I.CONCLUSIONS OF LAW

  1. SOAH has jurisdiction over this proceeding, including the authority to issue a decision and order, pursuant to Tex. Lab. Code § 413.031 and Tex. Gov’t Code ch. 2003.
  2. Adequate and timely notice of the hearing was provided in accordance with Tex. Gov’t Code §§ 2001.051 and 2001.052.
  3. The services provided to the Claimant were not covered by a fee guideline issued by the Division, and so were required to be billed and reimbursed at a fair and reasonable rate, within the meaning of Tex. Labor Code § 413.011.
  4. Vista had the burden of proof in this proceeding by a preponderance of the evidence.
  5. Vista did not prove the additional reimbursement it sought complied with the applicable criteria for reimbursement under the Texas Labor Code.
  6. Vista failed to prove it is entitled to additional payment from Zurich for the services provided to the claimant.

ORDER

IT IS ORDERED thatZurich is not required to pay Vista any additional reimbursement for the services provided to the claimant.

Signed November 19, 2012.

  1. Effective September 1, 2005, the legislature dissolved the Texas Workers’ Compensation Commission (Commission) and created the Division of Workers’ Compensation within the Texas Department of Insurance. Act of June 1, 2005, 79th Leg., R.S., ch. 265, § 8.001, 2005 Tex. Gen. Laws 469, 607. This Decision and Order refers to the Commission and its successor collectively as the Division.
  2. Tex. Lab. Code § 401.011.
  3. This section of the Act has been amended on several occasions as follows:
  4. Acts 1993, 73rd Leg. ch. 269, Sec. 1, eff. Sept. 1, 1993. Amended by Acts 2001, 77th Leg., ch. 1456, Sec. 6.02, eff. Jun. 17, 2001; Acts 2003, 78th Leg., ch. 962, Sec. 1, 2, eff. Jun. 20, 2003.

    Amended by:

    Acts 2005, 79th Leg., ch. 265, Sec. 3.233, eff. Sept. 1, 2005.

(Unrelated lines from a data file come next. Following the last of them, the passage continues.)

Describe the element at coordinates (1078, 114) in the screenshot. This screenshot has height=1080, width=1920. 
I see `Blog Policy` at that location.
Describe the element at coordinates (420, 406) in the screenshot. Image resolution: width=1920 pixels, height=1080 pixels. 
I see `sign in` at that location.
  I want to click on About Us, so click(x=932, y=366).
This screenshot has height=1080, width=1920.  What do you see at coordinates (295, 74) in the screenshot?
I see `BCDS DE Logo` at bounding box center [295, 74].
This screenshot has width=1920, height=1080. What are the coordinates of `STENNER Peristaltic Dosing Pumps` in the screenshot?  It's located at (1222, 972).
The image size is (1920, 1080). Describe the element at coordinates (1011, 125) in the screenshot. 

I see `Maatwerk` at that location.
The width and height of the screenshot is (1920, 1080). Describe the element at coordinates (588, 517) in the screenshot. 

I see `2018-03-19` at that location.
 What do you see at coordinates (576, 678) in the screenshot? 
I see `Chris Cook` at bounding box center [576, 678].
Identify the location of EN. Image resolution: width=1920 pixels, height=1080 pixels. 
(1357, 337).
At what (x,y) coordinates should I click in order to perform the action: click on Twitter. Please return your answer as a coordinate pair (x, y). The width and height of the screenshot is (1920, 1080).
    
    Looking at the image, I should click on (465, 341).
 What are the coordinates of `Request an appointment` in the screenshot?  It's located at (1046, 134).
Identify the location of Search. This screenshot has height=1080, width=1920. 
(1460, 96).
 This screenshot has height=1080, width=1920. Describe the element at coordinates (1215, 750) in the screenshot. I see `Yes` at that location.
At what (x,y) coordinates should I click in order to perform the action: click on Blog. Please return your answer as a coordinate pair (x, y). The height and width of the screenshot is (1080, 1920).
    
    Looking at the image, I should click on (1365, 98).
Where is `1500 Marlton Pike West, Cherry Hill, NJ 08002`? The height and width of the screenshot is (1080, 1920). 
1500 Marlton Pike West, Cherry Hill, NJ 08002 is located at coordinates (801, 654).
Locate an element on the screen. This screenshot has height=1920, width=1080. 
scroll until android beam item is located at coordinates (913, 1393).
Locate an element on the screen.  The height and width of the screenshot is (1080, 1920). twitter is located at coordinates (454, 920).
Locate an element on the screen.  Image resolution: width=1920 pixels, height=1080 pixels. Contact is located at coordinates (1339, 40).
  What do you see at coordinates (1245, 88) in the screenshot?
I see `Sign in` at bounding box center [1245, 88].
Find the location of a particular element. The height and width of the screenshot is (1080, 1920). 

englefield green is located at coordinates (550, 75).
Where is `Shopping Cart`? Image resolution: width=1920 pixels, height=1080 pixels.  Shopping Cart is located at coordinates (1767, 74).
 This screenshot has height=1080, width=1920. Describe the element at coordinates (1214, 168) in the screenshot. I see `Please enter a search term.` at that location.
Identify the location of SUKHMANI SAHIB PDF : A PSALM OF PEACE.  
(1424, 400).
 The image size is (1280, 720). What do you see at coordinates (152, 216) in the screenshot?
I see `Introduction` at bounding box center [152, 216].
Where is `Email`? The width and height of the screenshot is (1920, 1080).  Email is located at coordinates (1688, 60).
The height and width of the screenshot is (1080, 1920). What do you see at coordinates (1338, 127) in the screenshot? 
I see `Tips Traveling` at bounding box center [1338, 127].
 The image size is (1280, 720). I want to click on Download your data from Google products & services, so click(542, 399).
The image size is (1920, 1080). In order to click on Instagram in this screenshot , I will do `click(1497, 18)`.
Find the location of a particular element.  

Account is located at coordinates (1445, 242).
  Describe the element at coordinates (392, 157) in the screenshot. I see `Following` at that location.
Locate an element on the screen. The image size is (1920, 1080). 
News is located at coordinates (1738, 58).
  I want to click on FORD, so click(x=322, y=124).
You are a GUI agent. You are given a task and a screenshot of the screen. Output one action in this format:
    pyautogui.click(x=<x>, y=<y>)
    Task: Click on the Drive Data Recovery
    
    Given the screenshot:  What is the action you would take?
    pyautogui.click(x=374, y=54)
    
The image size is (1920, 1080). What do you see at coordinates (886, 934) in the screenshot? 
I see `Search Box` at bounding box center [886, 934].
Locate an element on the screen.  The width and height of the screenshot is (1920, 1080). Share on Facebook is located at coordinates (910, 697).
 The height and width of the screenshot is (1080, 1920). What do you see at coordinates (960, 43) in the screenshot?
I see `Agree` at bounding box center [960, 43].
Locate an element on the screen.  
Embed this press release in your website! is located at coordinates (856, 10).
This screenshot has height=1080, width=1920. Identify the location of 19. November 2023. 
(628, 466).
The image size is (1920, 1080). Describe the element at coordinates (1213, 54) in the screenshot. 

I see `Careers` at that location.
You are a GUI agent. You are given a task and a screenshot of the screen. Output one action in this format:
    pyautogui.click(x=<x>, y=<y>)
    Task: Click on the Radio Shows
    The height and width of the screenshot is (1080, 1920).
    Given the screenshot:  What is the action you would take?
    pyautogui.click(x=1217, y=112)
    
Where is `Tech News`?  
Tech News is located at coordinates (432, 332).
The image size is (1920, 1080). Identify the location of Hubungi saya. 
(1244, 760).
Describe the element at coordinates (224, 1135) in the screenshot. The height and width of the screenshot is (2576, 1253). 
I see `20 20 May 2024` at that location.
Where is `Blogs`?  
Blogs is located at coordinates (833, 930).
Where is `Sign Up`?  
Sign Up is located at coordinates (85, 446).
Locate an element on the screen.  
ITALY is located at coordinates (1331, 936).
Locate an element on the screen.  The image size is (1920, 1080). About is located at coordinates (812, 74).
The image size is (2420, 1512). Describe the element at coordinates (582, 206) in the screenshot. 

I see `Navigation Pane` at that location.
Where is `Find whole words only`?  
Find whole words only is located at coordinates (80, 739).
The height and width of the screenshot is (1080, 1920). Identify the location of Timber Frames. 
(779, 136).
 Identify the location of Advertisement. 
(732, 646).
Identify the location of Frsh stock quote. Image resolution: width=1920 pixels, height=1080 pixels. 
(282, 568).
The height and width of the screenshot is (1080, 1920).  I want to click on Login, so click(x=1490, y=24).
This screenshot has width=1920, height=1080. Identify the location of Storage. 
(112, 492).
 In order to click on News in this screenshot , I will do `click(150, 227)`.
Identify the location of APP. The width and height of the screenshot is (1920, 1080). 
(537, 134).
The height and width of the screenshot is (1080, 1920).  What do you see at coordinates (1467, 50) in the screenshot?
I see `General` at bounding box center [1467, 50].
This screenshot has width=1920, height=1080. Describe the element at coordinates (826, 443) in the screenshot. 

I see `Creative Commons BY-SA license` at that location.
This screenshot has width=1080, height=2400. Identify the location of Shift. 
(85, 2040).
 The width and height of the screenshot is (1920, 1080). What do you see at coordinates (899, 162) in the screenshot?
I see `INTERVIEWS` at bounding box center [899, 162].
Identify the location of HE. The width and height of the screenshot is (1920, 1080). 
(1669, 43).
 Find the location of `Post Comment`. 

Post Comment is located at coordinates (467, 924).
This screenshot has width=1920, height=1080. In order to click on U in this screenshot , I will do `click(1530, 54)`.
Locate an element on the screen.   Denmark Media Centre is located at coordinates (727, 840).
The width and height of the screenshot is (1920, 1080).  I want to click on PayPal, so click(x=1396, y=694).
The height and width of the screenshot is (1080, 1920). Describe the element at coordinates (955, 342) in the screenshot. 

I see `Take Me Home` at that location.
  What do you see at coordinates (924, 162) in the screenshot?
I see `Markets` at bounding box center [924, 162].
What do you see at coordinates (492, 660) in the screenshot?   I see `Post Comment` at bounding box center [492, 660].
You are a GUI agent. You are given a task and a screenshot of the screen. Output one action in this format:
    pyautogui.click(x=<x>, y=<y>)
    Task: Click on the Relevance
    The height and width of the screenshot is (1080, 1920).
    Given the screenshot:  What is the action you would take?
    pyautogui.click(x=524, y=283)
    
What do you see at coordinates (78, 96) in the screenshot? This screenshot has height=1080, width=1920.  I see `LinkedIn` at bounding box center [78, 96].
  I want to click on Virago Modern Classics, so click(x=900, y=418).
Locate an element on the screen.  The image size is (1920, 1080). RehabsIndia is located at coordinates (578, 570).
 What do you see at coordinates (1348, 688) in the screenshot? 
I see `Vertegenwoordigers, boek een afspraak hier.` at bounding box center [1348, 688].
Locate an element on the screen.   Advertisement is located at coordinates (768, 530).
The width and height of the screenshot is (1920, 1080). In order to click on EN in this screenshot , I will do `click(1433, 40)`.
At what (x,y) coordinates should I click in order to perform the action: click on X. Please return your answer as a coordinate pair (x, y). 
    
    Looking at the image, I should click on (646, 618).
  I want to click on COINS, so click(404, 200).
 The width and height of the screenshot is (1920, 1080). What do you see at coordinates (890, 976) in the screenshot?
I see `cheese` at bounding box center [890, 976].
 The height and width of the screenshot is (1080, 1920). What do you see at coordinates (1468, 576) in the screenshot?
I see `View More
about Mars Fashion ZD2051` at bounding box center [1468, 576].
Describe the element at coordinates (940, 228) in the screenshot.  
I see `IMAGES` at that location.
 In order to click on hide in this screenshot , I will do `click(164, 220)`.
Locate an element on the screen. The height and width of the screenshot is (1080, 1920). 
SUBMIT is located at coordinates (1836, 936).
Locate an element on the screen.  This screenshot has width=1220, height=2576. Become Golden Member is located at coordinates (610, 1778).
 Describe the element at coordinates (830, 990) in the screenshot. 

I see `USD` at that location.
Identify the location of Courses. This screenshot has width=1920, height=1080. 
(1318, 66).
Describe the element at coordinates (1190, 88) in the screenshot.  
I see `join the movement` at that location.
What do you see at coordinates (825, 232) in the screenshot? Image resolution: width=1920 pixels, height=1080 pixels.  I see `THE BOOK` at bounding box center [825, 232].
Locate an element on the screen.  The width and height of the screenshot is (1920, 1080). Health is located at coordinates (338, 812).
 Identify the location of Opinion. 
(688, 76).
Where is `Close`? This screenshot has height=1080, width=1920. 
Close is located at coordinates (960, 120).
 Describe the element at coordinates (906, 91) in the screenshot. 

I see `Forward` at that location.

    Acts 2007, 80th Leg. R.S., ch. 1177, Sec. 2, eff. Sept. 1, 2007.

    Acts 2007, 80th Leg., R.S. ch. 1177, Sec. 2, eff. Jan. 1, 2011.

  5. Tex. Lab. Code § 413.011(d).
  6. Tex. Lab. Code § 413.011(d).
  7. Tex. Lab. Code § 413.011(d).
  8. Effective March 1, 2008, the Division adopted a fee guideline for outpatient medical services. 28 Tex. Admin. Code (TAC) § 134.403. By its terms, that fee guideline applies only to outpatient medical services provided on or after March 1, 2008.
  9. 28 TAC § 134.1(f) from Oct. 7, 1991, until May 16, 2002, when it became 28 TAC § 134.1(c). On May 2, 2006, it became 28 TAC § 134.1(c)(3). In 2008 it was amended to become 28 TAC § 134.1(e)(3).
  10. 28 TAC § 133.1(8).
  11. 28 TAC § 134.1(d)(1)-(3). Amended in 2008 to 28 TAC § 134.1(f)(1)-(3).
  12. 28 TAC § 133.304(i)(1) (eff. July 15, 2000); 28 TAC § 134.1(e) (eff. May 2, 2006).
  13. Vista’s Post-Trial Brief, page 3 and Attachment B.
  14. Renaissance Hospital v. Zurich American Insurance Company, MR Nos. M4-08-2454-01 (Decision Sept. 15, 2011) and M4-08-0446-01 (Decision October 11, 2011); Vista Exs. 10 and 11.
  15. The ALJs offer no opinion and make no decision on whether the methodology used in the Renaissance cases is valid for determining fair and reasonable reimbursement.